• **What is being asked**
Write out the items exactly as they appear, everything from the line containing "Viewport: 1536px width, 765px" down to the line containing "[x=767, y=299]", including both of those lines.

• **Excerpted data**
+ + + + +
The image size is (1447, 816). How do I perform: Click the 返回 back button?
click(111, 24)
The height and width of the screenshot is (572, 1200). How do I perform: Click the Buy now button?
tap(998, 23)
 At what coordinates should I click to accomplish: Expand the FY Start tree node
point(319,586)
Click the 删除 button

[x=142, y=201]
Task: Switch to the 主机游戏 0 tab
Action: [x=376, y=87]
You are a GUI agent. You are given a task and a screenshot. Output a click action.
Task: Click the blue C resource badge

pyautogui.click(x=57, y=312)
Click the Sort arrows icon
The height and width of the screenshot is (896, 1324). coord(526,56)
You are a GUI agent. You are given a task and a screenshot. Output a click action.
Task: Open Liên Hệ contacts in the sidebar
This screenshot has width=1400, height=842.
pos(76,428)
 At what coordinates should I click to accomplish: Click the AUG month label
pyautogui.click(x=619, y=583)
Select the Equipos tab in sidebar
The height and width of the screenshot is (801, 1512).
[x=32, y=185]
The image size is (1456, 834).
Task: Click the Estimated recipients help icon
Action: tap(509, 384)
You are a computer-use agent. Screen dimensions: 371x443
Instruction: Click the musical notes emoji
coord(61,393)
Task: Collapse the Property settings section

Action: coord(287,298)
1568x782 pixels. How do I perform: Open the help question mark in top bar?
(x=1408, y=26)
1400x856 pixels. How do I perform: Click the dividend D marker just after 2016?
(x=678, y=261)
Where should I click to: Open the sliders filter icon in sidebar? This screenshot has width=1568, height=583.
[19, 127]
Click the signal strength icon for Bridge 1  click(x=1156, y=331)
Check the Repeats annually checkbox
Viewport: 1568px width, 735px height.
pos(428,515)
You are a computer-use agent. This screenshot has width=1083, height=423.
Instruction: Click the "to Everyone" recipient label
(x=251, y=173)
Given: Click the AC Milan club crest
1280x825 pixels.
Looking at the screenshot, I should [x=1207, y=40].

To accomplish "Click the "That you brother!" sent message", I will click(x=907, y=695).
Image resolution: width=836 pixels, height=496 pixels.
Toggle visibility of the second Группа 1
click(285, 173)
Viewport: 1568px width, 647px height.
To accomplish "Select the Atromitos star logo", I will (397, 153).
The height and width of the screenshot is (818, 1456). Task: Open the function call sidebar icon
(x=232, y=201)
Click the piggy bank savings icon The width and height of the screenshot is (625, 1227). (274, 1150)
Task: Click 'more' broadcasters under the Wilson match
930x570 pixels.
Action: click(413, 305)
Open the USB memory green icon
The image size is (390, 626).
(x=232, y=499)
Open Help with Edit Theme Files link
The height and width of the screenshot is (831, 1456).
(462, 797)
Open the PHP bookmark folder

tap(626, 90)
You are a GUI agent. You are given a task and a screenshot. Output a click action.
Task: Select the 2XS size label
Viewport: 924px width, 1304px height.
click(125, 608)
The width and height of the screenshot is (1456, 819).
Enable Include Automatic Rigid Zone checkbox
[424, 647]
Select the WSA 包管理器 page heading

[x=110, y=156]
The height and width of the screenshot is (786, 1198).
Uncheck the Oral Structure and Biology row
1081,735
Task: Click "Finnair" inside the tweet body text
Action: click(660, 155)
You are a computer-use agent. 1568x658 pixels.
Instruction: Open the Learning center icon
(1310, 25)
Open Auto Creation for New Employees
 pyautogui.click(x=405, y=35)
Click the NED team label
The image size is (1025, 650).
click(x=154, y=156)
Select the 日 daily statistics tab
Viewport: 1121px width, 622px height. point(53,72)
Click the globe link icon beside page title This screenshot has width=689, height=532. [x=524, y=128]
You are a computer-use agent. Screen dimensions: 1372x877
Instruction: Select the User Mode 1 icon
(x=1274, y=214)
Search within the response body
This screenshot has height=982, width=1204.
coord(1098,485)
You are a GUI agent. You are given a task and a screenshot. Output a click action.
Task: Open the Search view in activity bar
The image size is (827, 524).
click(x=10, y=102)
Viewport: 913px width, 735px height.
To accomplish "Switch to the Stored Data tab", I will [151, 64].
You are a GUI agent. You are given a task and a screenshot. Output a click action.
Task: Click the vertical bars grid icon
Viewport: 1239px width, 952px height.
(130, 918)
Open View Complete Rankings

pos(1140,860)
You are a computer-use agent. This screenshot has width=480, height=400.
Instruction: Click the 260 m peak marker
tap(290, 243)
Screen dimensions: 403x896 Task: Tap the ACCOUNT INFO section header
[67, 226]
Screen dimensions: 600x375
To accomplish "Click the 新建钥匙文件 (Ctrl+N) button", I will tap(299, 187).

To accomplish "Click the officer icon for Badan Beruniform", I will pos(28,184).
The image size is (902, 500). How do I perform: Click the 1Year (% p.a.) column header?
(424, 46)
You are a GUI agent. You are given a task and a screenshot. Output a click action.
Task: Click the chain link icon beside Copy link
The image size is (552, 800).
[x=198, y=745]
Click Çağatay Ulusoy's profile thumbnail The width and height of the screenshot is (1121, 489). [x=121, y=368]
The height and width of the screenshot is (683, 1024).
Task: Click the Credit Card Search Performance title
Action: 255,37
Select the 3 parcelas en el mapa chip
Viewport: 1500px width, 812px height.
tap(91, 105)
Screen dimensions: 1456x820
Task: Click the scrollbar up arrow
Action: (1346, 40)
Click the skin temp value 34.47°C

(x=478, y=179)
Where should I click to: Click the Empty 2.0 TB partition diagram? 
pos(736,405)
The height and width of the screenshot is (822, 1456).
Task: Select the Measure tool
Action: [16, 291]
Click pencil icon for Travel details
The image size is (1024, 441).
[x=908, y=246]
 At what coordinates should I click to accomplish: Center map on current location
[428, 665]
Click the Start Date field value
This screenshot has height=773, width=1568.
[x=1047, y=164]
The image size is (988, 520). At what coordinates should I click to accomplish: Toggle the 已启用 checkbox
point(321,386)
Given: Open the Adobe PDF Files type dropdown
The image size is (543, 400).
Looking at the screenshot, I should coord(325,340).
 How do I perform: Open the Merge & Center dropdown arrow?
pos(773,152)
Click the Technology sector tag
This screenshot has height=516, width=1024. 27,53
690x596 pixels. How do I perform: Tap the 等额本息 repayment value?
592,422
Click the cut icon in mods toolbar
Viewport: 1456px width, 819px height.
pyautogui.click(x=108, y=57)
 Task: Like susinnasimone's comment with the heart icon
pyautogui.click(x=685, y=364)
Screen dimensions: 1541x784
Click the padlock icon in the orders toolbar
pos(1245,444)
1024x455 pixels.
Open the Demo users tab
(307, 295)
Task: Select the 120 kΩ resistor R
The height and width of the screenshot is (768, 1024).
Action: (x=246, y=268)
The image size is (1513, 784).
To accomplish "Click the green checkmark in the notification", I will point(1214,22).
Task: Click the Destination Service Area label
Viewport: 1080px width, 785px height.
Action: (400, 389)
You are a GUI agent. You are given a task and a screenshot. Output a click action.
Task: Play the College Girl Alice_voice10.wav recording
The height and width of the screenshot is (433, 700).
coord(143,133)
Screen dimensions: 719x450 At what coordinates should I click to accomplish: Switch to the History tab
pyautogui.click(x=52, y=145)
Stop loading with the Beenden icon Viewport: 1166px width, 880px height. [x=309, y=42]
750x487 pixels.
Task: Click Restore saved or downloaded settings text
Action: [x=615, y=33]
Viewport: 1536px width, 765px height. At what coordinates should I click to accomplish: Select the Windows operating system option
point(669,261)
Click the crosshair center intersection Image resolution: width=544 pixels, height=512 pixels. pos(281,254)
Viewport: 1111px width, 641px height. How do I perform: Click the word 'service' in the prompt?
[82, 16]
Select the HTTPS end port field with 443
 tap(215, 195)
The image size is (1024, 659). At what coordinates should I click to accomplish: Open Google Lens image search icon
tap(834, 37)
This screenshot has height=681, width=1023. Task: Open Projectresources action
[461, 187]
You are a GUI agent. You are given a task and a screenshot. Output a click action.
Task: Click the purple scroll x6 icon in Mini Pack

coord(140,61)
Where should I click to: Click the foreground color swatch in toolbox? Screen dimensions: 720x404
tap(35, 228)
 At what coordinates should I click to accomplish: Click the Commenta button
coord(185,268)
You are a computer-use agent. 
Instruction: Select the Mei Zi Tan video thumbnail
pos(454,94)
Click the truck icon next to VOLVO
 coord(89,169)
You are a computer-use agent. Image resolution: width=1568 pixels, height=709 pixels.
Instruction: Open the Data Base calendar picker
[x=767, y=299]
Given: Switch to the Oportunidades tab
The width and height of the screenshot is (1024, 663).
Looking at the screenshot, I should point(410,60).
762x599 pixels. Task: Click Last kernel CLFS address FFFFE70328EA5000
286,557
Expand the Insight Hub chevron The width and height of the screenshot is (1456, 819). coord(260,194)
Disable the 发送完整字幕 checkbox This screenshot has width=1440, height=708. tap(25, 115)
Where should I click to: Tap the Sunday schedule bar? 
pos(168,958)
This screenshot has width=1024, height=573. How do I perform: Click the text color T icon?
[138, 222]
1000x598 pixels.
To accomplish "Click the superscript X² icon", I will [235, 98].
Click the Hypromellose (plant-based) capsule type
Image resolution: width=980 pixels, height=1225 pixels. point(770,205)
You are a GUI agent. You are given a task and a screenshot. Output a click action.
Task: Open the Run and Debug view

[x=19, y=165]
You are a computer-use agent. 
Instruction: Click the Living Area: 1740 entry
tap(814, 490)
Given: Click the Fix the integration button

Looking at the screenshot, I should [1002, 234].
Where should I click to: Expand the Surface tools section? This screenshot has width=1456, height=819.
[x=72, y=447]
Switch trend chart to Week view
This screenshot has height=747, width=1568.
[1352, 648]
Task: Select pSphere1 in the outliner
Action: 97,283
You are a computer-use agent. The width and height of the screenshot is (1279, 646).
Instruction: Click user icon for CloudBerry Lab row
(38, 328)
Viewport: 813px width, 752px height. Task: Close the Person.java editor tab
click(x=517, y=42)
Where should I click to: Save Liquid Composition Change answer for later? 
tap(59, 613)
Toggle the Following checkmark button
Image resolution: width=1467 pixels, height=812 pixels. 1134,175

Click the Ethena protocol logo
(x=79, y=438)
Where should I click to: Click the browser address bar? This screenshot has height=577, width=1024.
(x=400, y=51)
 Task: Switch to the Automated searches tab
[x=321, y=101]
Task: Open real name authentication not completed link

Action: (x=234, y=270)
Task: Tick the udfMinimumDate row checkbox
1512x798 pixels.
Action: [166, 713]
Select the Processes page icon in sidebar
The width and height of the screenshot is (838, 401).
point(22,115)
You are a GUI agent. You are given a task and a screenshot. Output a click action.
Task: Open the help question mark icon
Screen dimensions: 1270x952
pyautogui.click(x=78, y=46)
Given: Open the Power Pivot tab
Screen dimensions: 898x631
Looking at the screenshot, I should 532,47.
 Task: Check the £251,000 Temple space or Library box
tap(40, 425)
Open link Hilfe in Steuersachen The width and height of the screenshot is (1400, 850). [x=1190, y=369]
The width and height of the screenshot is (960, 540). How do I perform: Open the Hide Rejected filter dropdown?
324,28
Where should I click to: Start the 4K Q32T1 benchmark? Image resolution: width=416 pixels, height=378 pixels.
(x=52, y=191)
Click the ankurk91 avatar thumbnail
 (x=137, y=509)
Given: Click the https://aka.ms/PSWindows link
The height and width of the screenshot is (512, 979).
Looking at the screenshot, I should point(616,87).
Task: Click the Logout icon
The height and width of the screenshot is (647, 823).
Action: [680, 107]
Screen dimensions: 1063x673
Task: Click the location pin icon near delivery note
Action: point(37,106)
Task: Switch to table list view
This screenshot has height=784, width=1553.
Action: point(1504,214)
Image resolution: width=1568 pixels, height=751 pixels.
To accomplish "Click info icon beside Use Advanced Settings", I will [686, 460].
+ + + + +
• **Written reply**
Viewport: 1536px width, 765px height. At what coordinates should I click to accomplish: Select the Windows operating system option
point(669,261)
Click the crosshair center intersection Image resolution: width=544 pixels, height=512 pixels. pos(281,254)
Viewport: 1111px width, 641px height. How do I perform: Click the word 'service' in the prompt?
[82, 16]
Select the HTTPS end port field with 443
 tap(215, 195)
The image size is (1024, 659). At what coordinates should I click to accomplish: Open Google Lens image search icon
tap(834, 37)
This screenshot has height=681, width=1023. Task: Open Projectresources action
[461, 187]
You are a GUI agent. You are given a task and a screenshot. Output a click action.
Task: Click the purple scroll x6 icon in Mini Pack

coord(140,61)
Where should I click to: Click the foreground color swatch in toolbox? Screen dimensions: 720x404
tap(35, 228)
 At what coordinates should I click to accomplish: Click the Commenta button
coord(185,268)
You are a computer-use agent. 
Instruction: Select the Mei Zi Tan video thumbnail
pos(454,94)
Click the truck icon next to VOLVO
 coord(89,169)
You are a computer-use agent. Image resolution: width=1568 pixels, height=709 pixels.
Instruction: Open the Data Base calendar picker
[x=767, y=299]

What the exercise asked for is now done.